▸ Text segment:
===============
This motor sheild from Adafruit would work well - http://www.adafruit.com/index.php?main_page=product_info&cPath=34&products_id=81

Microcontroller -   The Arduino platform is fun and easy to use.  http://www.arduino.cc/  I used the
Arduino Duemilonove with a hefty screw sheild  http://store.makerbot.com/electronics/electronics-kits/arduino-breakout-shield-v1-4-kit.html

Controller - I started with thumb joystick controllers like  on a PS2 - but I found that a controller from Leap Frog Baby worked out better. http://www.amazon.com/LeapFrog-10210-LITTLE-LEAPS-PLATFORM/dp/B000EIV1OM

Claw - The claw is made from mouse shells and strips of plastics cut from a printer housing.

Wiring - Most of the wiring is discarded cat-5 network cable

Track  - For the test rig I used wooden tracks, for the larger set up I used metal J-trim 1/2" x 10' - this was in the drywall section of home depot - it is the only thing I bought specifically for this project.

Step 1: Control a DC Motor With Variable Resistor


The first thing we will do is to get each motor working with a controller. 

Use a joystick with potentiameter to controll the speed and direction of a DC motor. 

This will be used to:
                         - raise and lower the claw
                         - open and close the clow

Hardware chain:
Joystick (potentiameter) -> Arduino with code -> DC motor driver V1.1 (make.rrf.org\dcmd-1.1) - > motor

Relies on: http://www.reprap.org/bin/view/Main/DC_Motor_Driver_1_1#Wire_up_test_devices

Here is the arduino code:   
          note: this only runs one DC motor


********************ARDUINO*****************
//******* POT to control a DC motor speed and direction ******//


// define pins and variables
int potPin = 2;    // select the input pin for the potentiometer
int val = 0;       // variable to store the value coming from the sensor
int j = 0;
int Dir_A = 4;
int Speed_A = 5;

void setup() {
  pinMode(Dir_A, OUTPUT);
  pinMode(Speed_A, OUTPUT);

  Serial.begin(9600);
}

void loop() {

// Read location of joystick and calculate the distance and from center
  val = analogRead(potPin);    // read the value from the sensor
  j = val - 517;  // 517 is center positions - how far from center
  j = abs(j);      //absolute value

// put some bounds on j to keep PWM values useful
// below 100 the motor won't move and PWM max is 255
  if (j >= 510){
    j = 510;  //the most the PWM pin can do is 255
  }
  if (j <=200 && j>=10){
    j=200;    //below 100 PWM the motor makes a high pich sound and does not move
  }
  if (j <=10){
    j=0;    // below 10 the joystick is very close to center
  }


 //Run DC motor A based on analog input from joystick
  if (val >= 520){
    digitalWrite(Dir_A, HIGH);  // other direction
    analogWrite(Speed_A, j/2); // PWM out (divide by 2 because max is 255)
===============
▸ Recorded information:
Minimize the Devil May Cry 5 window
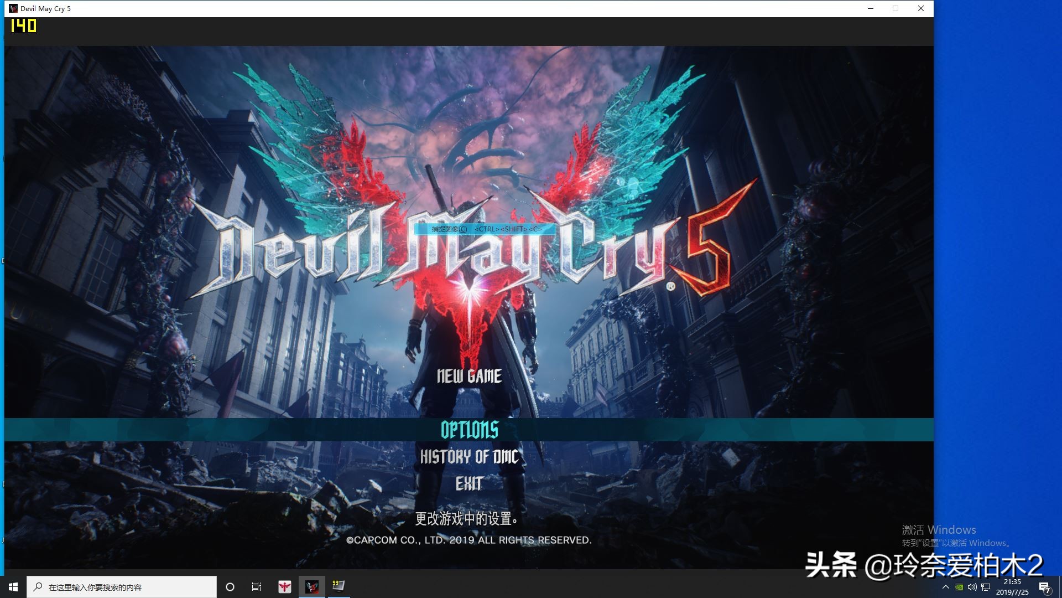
===============
▸ What to do:
(A) Can you copy the claw build text word for word, from "Controller - I" up to and including "with a controller."?
(B) In the claw build text, what is the only thing bought specifically for the project?

▸ Expected answers:
(A)
Controller - I started with thumb joystick controllers like  on a PS2 - but I found that a controller from Leap Frog Baby worked out better. http://www.amazon.com/LeapFrog-10210-LITTLE-LEAPS-PLATFORM/dp/B000EIV1OM

Claw - The claw is made from mouse shells and strips of plastics cut from a printer housing.

Wiring - Most of the wiring is discarded cat-5 network cable

Track  - For the test rig I used wooden tracks, for the larger set up I used metal J-trim 1/2" x 10' - this was in the drywall section of home depot - it is the only thing I bought specifically for this project.

Step 1: Control a DC Motor With Variable Resistor


The first thing we will do is to get each motor working with a controller.

(B) Metal J-trim, 1/2" x 10', from the drywall section of Home Depot.